▶ _Brief_
Beginning at the line with "Select the metadata section heading", output each line to the end of the listing below exactly, please.

▶ _Data records_

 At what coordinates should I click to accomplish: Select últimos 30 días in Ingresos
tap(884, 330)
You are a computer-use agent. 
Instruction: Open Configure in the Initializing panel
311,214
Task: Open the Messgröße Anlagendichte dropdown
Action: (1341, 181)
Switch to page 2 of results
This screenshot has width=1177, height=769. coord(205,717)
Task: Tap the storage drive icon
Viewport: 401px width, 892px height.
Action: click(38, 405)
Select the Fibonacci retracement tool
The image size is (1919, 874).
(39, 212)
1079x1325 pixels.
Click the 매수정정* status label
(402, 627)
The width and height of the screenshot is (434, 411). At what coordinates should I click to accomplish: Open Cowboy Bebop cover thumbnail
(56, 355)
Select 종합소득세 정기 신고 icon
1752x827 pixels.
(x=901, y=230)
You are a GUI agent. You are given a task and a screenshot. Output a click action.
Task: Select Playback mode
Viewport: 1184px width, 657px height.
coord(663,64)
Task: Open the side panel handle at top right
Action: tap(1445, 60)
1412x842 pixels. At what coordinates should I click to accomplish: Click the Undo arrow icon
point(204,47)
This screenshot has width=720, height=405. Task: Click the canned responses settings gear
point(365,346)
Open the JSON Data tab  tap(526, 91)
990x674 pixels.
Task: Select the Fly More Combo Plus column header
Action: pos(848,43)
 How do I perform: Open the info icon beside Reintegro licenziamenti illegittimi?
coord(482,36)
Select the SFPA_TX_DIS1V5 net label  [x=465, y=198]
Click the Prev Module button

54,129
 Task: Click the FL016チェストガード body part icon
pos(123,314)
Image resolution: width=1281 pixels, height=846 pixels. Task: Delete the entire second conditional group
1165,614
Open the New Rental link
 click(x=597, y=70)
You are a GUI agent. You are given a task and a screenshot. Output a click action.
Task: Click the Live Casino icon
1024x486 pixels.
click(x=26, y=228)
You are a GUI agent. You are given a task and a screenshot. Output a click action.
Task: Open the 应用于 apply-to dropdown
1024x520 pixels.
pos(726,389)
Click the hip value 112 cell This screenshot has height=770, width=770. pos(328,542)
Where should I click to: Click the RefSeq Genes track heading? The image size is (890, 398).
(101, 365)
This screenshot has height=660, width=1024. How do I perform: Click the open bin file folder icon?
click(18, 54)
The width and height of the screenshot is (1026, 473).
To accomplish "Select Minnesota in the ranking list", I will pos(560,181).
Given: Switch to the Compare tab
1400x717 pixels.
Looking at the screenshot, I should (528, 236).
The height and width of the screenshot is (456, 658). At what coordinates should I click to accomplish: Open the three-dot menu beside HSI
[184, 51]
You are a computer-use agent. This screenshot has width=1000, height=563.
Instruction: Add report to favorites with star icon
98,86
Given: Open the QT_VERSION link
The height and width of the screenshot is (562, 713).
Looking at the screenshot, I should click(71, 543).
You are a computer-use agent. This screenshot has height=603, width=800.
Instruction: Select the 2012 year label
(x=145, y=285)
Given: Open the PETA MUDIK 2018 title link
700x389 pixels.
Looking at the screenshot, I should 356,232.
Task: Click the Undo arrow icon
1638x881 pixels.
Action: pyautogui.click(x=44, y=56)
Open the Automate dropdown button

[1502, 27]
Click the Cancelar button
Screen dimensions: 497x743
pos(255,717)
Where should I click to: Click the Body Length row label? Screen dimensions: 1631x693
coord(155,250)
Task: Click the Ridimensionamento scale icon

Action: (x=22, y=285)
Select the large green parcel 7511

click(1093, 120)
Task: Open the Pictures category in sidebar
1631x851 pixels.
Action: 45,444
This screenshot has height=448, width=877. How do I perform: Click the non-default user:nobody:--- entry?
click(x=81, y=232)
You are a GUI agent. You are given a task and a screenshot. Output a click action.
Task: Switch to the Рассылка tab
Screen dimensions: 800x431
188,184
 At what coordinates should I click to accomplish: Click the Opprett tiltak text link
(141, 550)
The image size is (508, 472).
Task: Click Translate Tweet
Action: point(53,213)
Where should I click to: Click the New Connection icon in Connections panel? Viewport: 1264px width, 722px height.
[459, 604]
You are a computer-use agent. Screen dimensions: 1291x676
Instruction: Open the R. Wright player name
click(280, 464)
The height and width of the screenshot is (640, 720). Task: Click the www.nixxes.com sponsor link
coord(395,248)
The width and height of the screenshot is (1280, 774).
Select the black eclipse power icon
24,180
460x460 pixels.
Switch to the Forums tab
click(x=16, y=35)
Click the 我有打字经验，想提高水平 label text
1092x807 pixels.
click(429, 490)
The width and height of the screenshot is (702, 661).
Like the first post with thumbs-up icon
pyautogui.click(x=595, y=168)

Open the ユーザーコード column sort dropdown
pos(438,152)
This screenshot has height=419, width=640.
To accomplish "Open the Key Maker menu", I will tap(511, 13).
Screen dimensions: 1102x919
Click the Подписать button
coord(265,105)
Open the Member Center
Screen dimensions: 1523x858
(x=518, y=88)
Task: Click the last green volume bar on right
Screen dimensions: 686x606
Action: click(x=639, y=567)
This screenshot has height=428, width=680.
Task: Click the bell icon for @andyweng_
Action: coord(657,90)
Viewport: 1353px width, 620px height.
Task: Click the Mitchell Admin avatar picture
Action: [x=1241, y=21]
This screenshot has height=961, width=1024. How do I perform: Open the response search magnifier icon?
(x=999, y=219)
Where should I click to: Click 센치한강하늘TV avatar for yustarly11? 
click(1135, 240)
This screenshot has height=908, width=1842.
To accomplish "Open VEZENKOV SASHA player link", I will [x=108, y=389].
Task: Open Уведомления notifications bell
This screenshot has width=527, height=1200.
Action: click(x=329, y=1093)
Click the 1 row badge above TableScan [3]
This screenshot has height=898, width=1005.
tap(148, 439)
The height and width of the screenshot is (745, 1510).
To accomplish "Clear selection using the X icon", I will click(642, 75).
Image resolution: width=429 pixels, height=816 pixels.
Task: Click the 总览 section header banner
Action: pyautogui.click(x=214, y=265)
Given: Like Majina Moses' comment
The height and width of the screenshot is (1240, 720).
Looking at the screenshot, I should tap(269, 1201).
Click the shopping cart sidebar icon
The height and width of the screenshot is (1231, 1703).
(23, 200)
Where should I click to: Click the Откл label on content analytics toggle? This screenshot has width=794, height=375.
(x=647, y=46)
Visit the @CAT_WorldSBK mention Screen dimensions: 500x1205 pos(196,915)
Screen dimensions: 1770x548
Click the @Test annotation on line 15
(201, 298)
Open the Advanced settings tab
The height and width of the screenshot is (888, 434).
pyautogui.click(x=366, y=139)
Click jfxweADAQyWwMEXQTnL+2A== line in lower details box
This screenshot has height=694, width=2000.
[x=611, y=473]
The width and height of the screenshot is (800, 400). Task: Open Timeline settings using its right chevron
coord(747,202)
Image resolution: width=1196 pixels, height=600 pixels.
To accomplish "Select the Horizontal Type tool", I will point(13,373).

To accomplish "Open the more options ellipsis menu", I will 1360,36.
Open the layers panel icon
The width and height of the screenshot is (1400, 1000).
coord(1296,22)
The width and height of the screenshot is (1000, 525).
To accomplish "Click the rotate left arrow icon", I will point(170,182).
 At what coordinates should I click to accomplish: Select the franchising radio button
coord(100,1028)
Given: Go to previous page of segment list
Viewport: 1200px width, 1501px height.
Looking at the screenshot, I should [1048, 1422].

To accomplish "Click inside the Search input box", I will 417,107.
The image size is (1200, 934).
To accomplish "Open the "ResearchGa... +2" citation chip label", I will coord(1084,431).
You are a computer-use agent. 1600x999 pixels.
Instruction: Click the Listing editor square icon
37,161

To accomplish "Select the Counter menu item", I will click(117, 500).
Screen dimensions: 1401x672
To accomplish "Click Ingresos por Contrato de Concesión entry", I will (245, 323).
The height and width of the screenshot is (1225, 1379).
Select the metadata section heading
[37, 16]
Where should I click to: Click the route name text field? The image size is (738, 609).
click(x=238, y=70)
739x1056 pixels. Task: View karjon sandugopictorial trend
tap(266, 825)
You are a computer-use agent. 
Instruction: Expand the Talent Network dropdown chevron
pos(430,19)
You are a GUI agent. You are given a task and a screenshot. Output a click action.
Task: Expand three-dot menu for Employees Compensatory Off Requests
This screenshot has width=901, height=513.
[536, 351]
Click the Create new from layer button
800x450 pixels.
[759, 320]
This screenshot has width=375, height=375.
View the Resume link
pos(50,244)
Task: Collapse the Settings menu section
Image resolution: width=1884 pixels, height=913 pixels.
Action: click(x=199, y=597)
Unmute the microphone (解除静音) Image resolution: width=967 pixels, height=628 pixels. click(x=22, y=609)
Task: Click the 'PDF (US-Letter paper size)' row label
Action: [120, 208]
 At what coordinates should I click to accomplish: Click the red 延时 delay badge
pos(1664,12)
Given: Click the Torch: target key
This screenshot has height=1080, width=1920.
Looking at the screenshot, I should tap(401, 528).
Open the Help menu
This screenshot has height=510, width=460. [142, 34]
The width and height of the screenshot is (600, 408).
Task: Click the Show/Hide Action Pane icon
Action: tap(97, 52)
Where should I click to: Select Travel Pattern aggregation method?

▶ _Task output_
Select the metadata section heading
[37, 16]
Where should I click to: Click the route name text field? The image size is (738, 609).
click(x=238, y=70)
739x1056 pixels. Task: View karjon sandugopictorial trend
tap(266, 825)
You are a computer-use agent. 
Instruction: Expand the Talent Network dropdown chevron
pos(430,19)
You are a GUI agent. You are given a task and a screenshot. Output a click action.
Task: Expand three-dot menu for Employees Compensatory Off Requests
This screenshot has width=901, height=513.
[536, 351]
Click the Create new from layer button
800x450 pixels.
[759, 320]
This screenshot has width=375, height=375.
View the Resume link
pos(50,244)
Task: Collapse the Settings menu section
Image resolution: width=1884 pixels, height=913 pixels.
Action: click(x=199, y=597)
Unmute the microphone (解除静音) Image resolution: width=967 pixels, height=628 pixels. click(x=22, y=609)
Task: Click the 'PDF (US-Letter paper size)' row label
Action: [120, 208]
 At what coordinates should I click to accomplish: Click the red 延时 delay badge
pos(1664,12)
Given: Click the Torch: target key
This screenshot has height=1080, width=1920.
Looking at the screenshot, I should tap(401, 528).
Open the Help menu
This screenshot has height=510, width=460. [142, 34]
The width and height of the screenshot is (600, 408).
Task: Click the Show/Hide Action Pane icon
Action: tap(97, 52)
Where should I click to: Select Travel Pattern aggregation method?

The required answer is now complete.